Légèrement tournée, je n'apparais pas de face, entièrement, mais j'essaye déjà de construire avec toi ce lien indéfectible qui relie une mère à son enfant. Qui devrait..
Je suis au premier plan, immaculée.
Le second plan ne laisse rien deviner.
C'est une masse sombre.
Au premier plan, on voit maman, Camille, et moi sa toute petite.
La photo a due être prise le même jour que la photo précédente, à la maisonnette, là aussi près de la voie ferrée puisque Justin, mon papa, est employé à la SNCF;
On est toujours en 1946, je porte la même robe claire, sur les genoux de maman, qui sourit à l'objectif de mon père, et je joue, en mouvement sur la photo, ne fixant pas mon géniteur.
Peut-être que le soleil présent ce jour-là me gêne.
La photo est prise à l'extérieur sous la tonnelle, en arrière-plan un arbuste est feuillu.
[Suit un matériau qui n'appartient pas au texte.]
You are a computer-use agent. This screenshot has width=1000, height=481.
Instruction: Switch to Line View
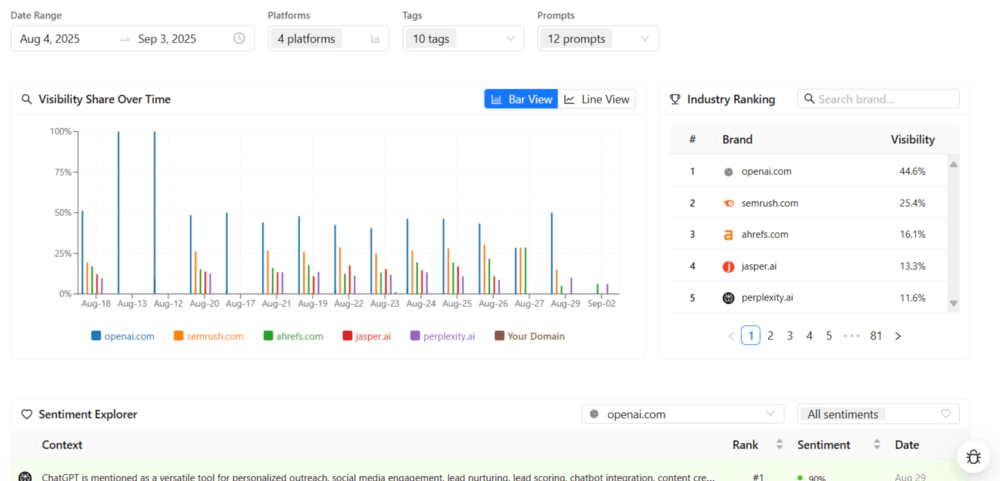tap(597, 99)
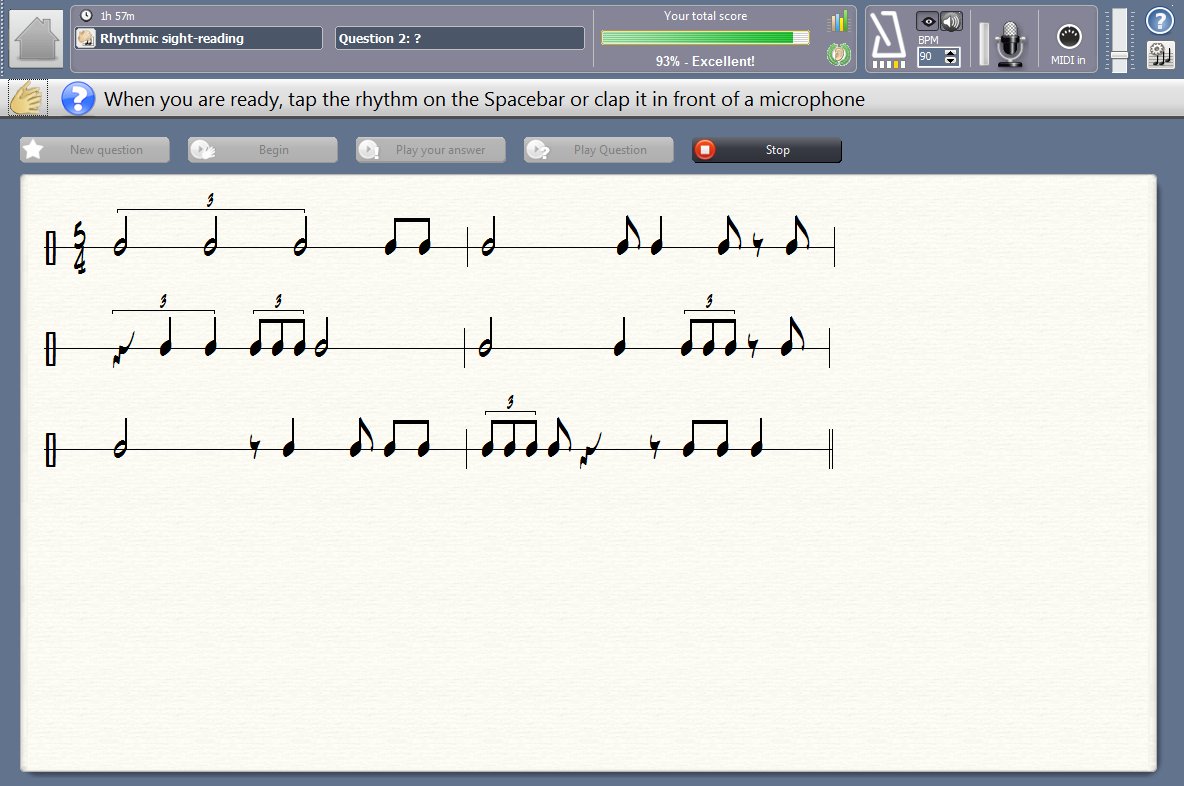1184x786 pixels.
Task: Toggle the metronome eye visibility button
Action: (927, 21)
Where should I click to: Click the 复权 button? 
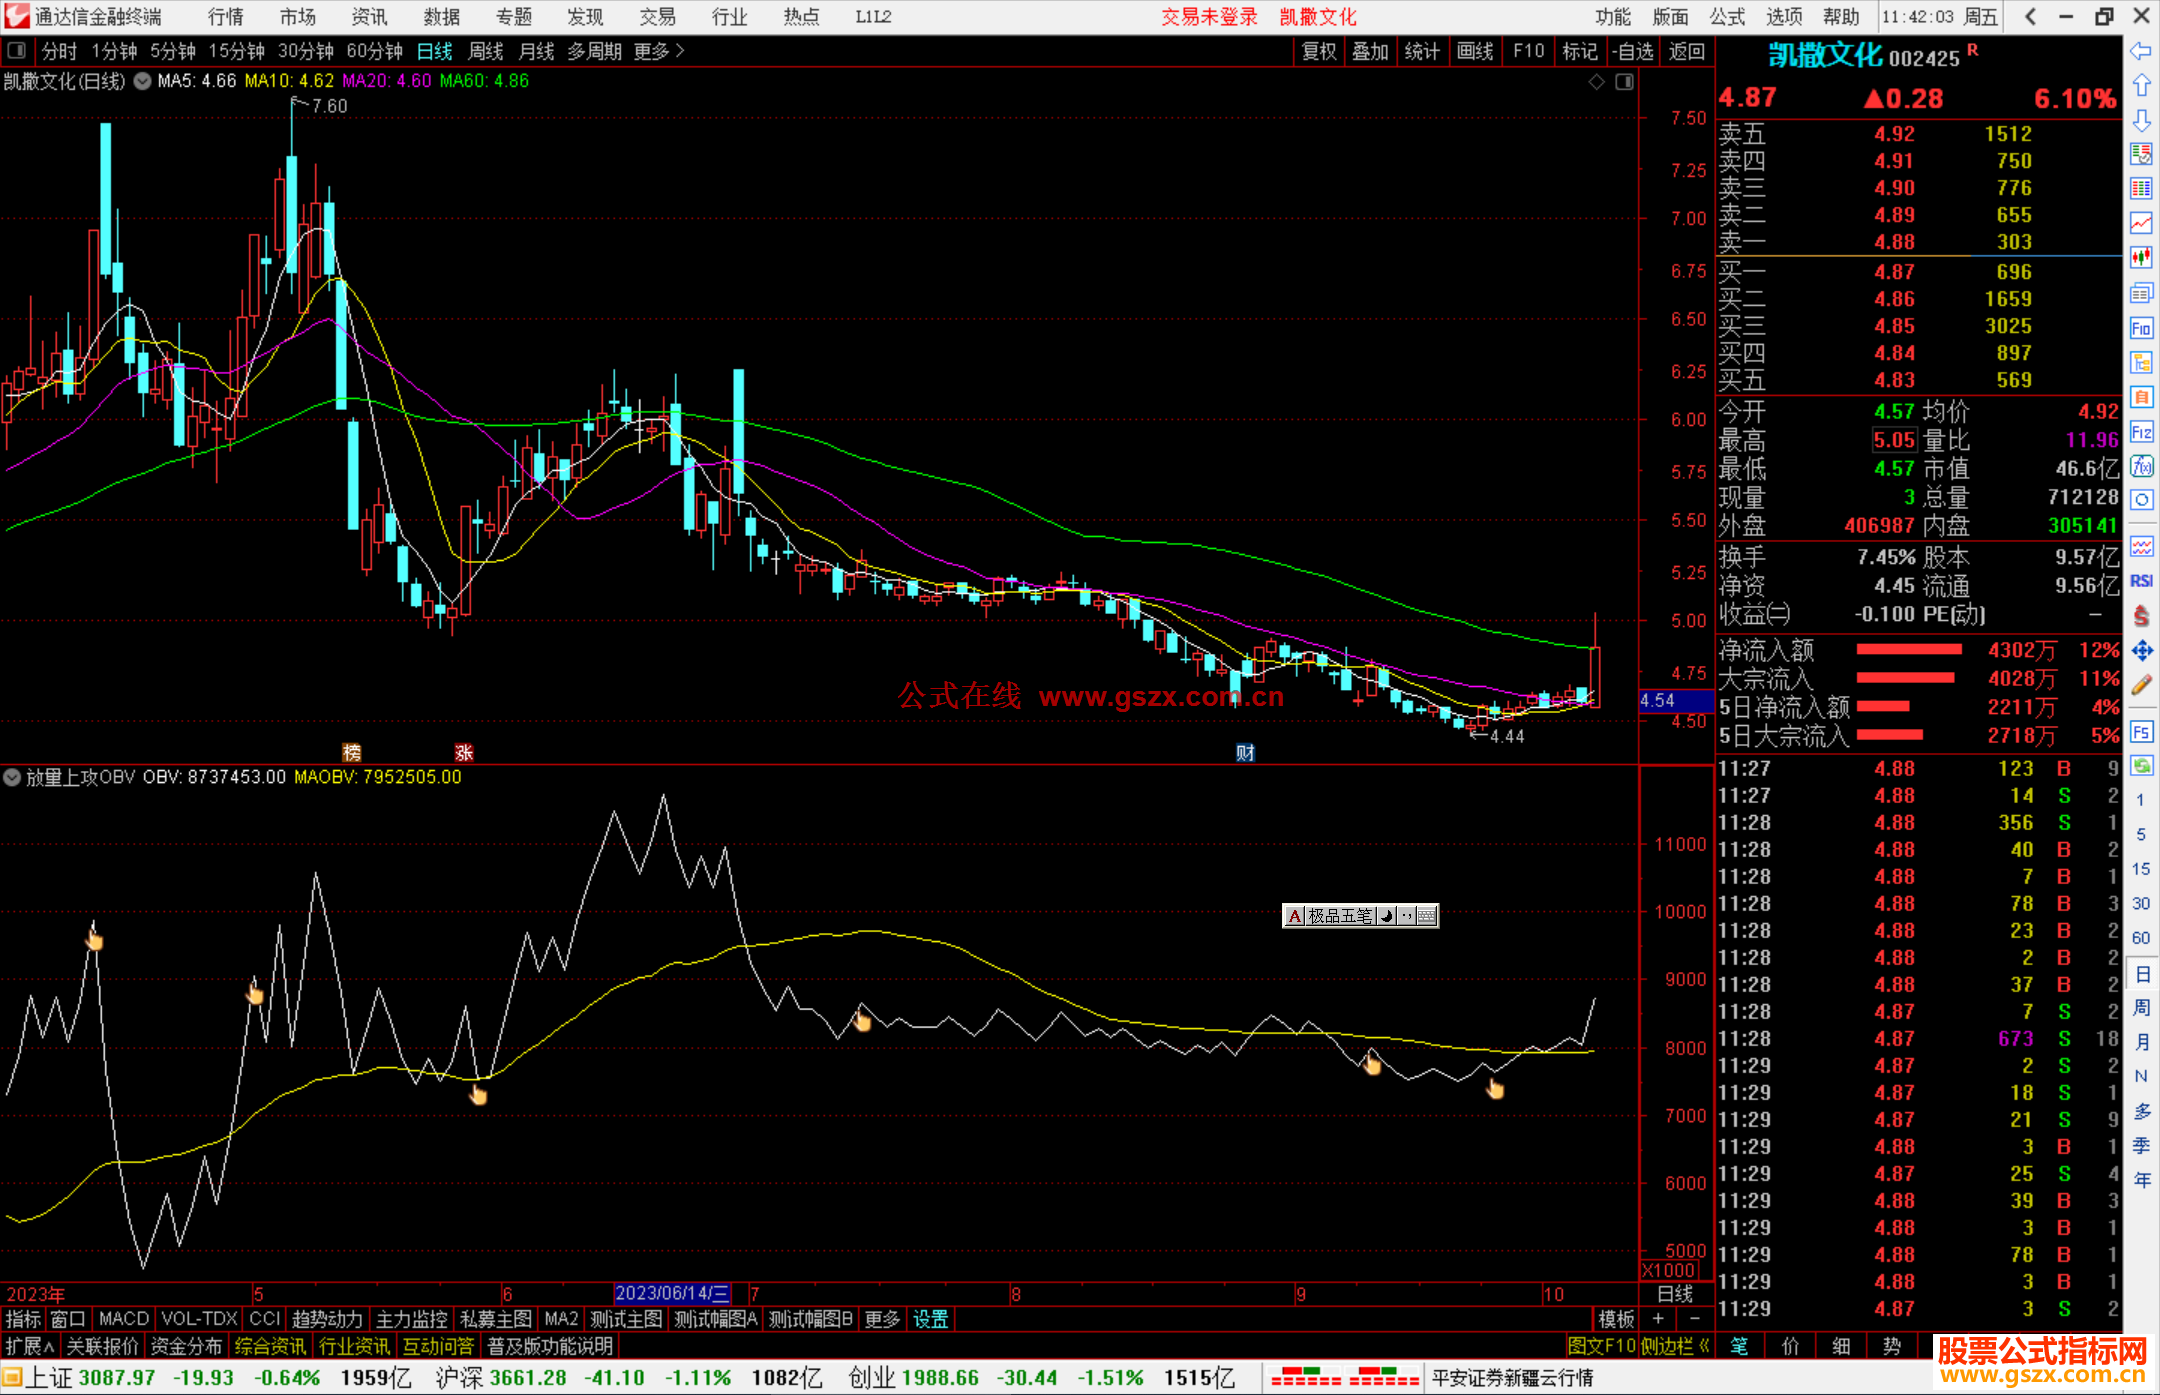[x=1319, y=51]
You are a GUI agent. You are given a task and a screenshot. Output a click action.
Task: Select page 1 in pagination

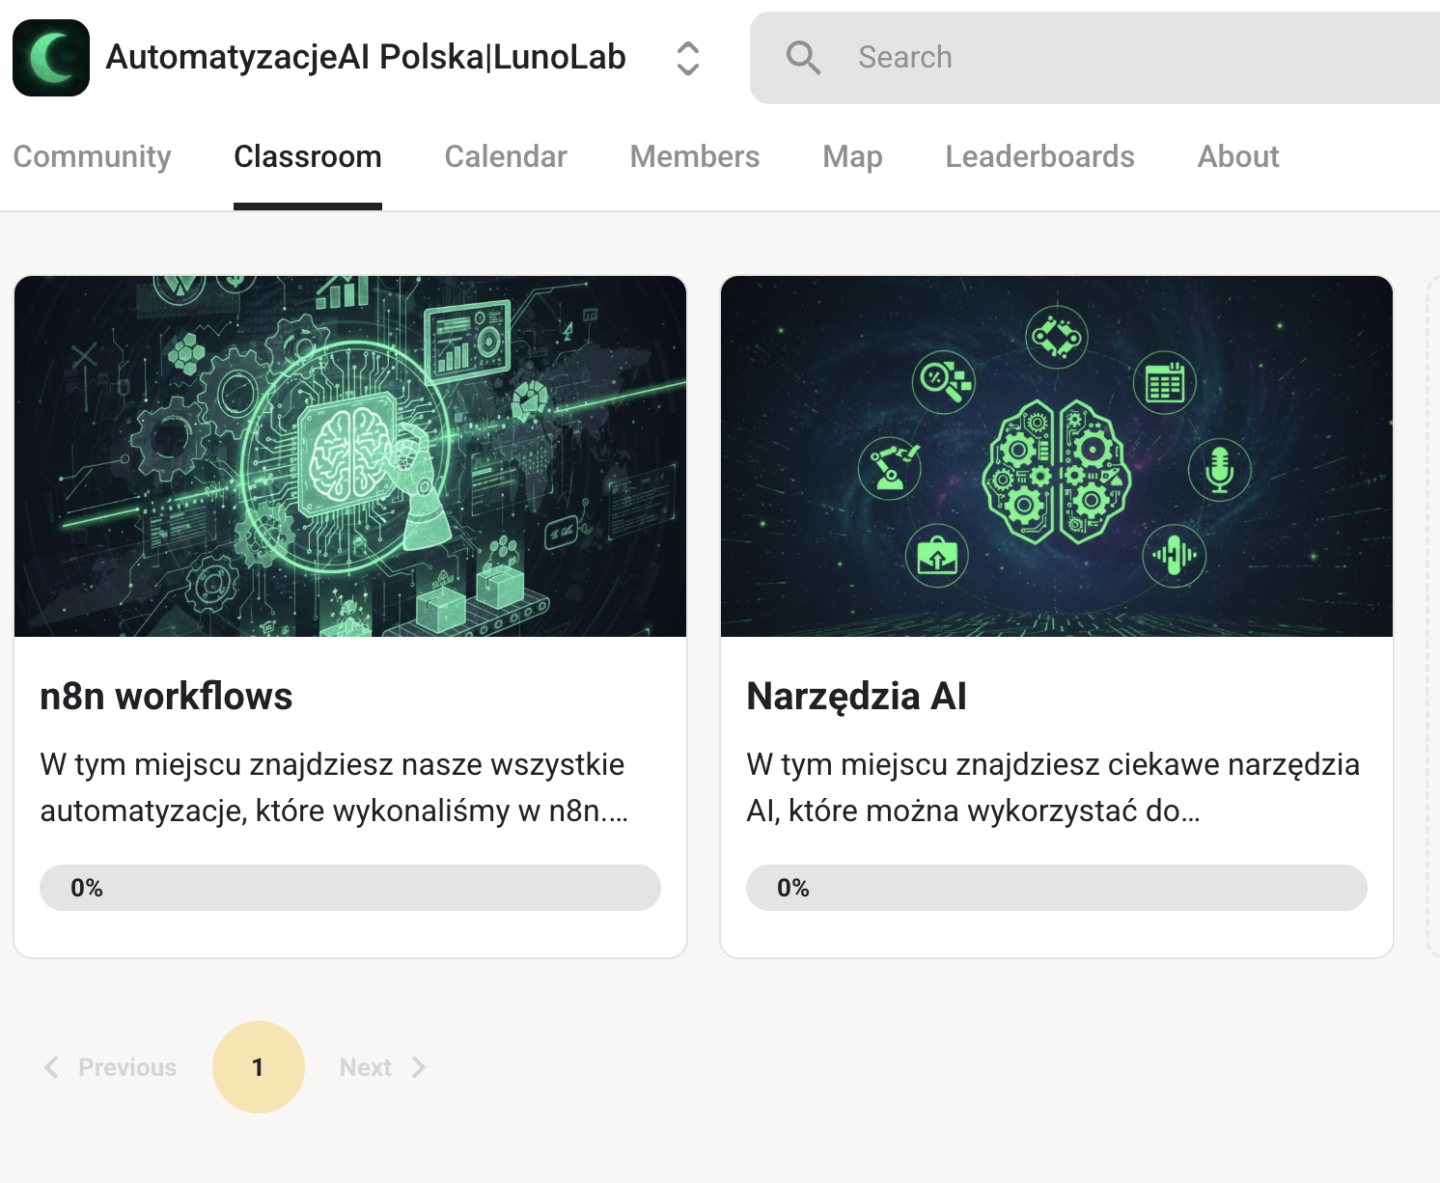point(258,1067)
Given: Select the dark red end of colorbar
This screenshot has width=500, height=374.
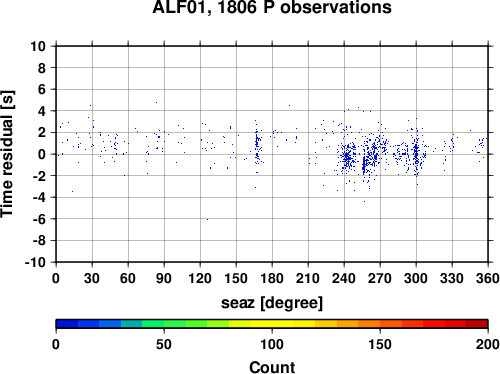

Au premier plan, maman apparaît lumineuse, comme elle est, heureuse de pouvoir montrer sa progéniture.
C'est une femme charmante. Très à la mode, certainement, vêtue d'une robe pieds de poule, épaulée comme il faut, laissant découvrir un bras gracile sous une manche légèrement descendante.
Un dessin sur le devant de la robe, au niveau de la poitrine montre en apparence un buste, et un corsage bien féminins.
Des chaussures claires, à talons, prolongent la fine cheville, laissant voir une languette proéminente, qui ressort bombée de la chaussure, comme à l'époque.
Les cheveux noirs de maman font découvrir un beau visage régulier. Ils sont coiffés crantés sur le dessus de la tête, en hauteur.
A ses pieds, un large bouquet de marguerites habille la photo, certainement déposé par papa. C'est jour de fête, puisqu'on montre la petite.
Je suis émue par ce passé recomposé.
Ces deux photos vont ensemble.
Deux par deux.
Les deux autres photos aussi.
Elles ont été prises à la foire de Marseille.
Soit, j'ai 3 ans et demi.
On est alors en septembre 1949 : ma soeur est née en juin de cette année ; mais trop petite elle n'a pu faire le déplacement et a été gardée par une personne de confiance à la maison.
Soit, j'ai 4 ans et demi.
On est en septembre 1950 :
de toutes les façons, on est en septembre 1949 ou 1950.
Comme toutes les années, la Foire se tenait et se tient à la rentrée scolaire.
Au premier plan, et sur la première photo, mes parents me donnent la main, chacun de part et d'autre, protecteurs. En habits de ville, entourés par deux de mes oncles, les frères de papa, Aimé et Gustave, eux aussi en habits de ville.
Peu de sourires des uns et des autres. Peut-être des soucis, ou la prise inattendue par un objectif qui vole l'intimité, et qu'on refuse.
Une enfant sérieuse, elle aussi, entourée par une famille bienveillante, ça se voit.
Ils avancent vers la sortie de la Foire, puisqu'on aperçoit dans le fond de l'image les grilles du Parc Chanot, en second plan.
La deuxième photo est à l'identique, et ne montre que la petite, moi, plutôt boudeuse ce jour-là.
Ces images racontent une partie de mon histoire. 1949.1950.
En marche avec eux, ils guident mes pas, attentionnés.
N'ai-je pas fait un caprice ce jour-là ? ou bien un désir n'a-t-il pas été assouvi ?
Le regard est plutôt sombre. Aucun sourire marqué à la commissure des lèvres. Pourtant la journée a dû être bonne, et la promenade devait bien se terminer. Assurément.
L'absence de ma soeur a-t-elle pesée dans l'histoire racontée de cette journée ?
Le baiser que je ne lui ai pas donné avant de partir, m'a-t-il manqué ce jour-là, comme il a pu lui manquer de ne pas le recevoir ?
Je retourne dans ma mémoire et revis ces instants bien lointains, mais vivants en moi. Des fantômes chuchotent et racontent les retrouvailles joyeuses des deux soeurs, ici sur la page enroulée, le soir, et au retour après cette expédition à la Foire de Marseille.